Ces ruptures sont aggravées par le fait que "les déménagements ont souvent lieu à court terme et sans préparation", empêchant la mise en place de transitions plus douces. Or, les écoles gèrent bien souvent des listes d'attente pour faire rentrer les nouveaux arrivants.

"Sentiment structurel d'insécurité"

En outre, la situation sécuritaire dans ces centres familiaux n'est pas non plus idéale pour les enfants, placés "sous pression". Le rapport décrit des conditions de vie "austères", des lieux trop "bruyants" et "exigus", avec peu d'espaces préservant l'intimité. Cela les "empêche de bien dormir ou de bien manger", mais entrave également leur capacité à apprendre correctement à l'école, concluent les inspecteurs.

L'Inspection rappelle le gouvernement néerlandais à sa signature de la Convention internationale relative aux droits de l'enfant. Elle émet plusieurs recommandations. Entre autres, "évitez les déplacements inutiles", "investir dans la professionnalisation des enseignants au sein des centres familiaux", ou encore "encourager la participation des parents" dans l'accompagnement éducatif des enfants.

>> À (re)lire : Aux Pays-Bas, le système d'accueil dans la tourmente après la mort d'un bébé dans un centre pour migrants

Les questions de sécurité se posent aussi plus frontalement. Cette enquête a été déclenchée suite à un "incident violent dans l'un des centres familiaux, avec l'agression d'un garçon de cinq ans", qui aurait "impliqué un autre enfant de 11 ans", rappellent les inspecteurs. Cet incident avait fait l'objet d'un courrier d'alerte officiel émanant de la mairie de la commune concernée.

Des contraintes liées à la "crise actuelle de l'accueil"

Le COA, l'Agence qui gère ces centres, "souscrit à bon nombre des observations et des préoccupations" mentionnées dans ce rapport, indique son communiqué paru mercredi. En revanche, l'Agence "n'approuve pas" la qualification selon laquelle ces centres familiaux seraient "dangereux".

"Comme on le sait, il y a actuellement une pénurie importante de lieux d'accueil. En conséquence, d'autres groupes ciblés ont récemment également été placés dans les emplacements familiaux", explique encore l'Agence. Ce qui n'aide pas à améliorer la sécurité des enfants, les centres se retrouvant d'autant plus sous la "pression" décrite dans le rapport.

>> À (re)lire : Aux Pays-Bas, les migrants restent à quai

Du côté du gouvernement, le ministre de l'Éducation, Dennis Wiersma, ainsi que le secrétaire d'État à l'Asile, Éric van der Burg, ont réagi au rapport, transmis par l'Inspection avec un courrier officiel récapitulant leurs conclusions.
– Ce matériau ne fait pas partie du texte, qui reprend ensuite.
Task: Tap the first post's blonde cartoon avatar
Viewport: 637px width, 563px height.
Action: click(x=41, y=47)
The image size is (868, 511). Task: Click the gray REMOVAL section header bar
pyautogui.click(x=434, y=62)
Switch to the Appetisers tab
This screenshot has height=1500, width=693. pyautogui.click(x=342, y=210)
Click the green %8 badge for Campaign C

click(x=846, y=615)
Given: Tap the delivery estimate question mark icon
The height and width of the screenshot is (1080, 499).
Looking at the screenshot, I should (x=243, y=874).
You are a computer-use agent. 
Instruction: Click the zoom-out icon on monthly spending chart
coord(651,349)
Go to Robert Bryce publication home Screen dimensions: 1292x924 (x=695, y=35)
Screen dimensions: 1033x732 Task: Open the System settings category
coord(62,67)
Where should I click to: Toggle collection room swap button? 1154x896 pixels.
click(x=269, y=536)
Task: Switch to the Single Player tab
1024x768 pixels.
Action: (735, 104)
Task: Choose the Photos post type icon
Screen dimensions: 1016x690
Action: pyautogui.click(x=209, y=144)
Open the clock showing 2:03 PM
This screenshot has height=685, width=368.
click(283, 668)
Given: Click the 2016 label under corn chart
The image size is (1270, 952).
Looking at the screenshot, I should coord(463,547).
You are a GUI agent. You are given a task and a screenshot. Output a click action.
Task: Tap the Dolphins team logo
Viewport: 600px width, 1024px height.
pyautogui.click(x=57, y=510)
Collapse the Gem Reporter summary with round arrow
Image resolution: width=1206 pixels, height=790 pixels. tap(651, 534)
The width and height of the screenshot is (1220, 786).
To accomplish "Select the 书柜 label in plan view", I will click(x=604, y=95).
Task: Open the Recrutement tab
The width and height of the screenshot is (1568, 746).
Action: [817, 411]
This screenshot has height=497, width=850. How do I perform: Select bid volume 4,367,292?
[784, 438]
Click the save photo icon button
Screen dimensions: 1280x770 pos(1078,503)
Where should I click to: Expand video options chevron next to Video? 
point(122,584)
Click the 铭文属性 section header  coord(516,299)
Les deux responsables politiques ont qualifié de "très dommageable" le fait que des jeunes enfants déménagent ainsi plusieurs fois d'affilée, avec des ruptures dans leur scolarité. Mais selon eux, certains déménagements ne peuvent être évités. "Dans la crise actuelle de l'accueil, limiter les mouvements de relocalisation reste une ambition, mais qui ne peut être correctement mise en œuvre dans la pratique", indiquent-ils.

Le système d’accueil néerlandais est en effet sous pression depuis un an, en raison d’un nombre insuffisant de structures pour héberger les demandeurs d'asile dont la majorité sont originaires de Syrie, d'Afghanistan et de différents pays africains. Le problème s’est aggravé depuis le début de la guerre en Ukraine.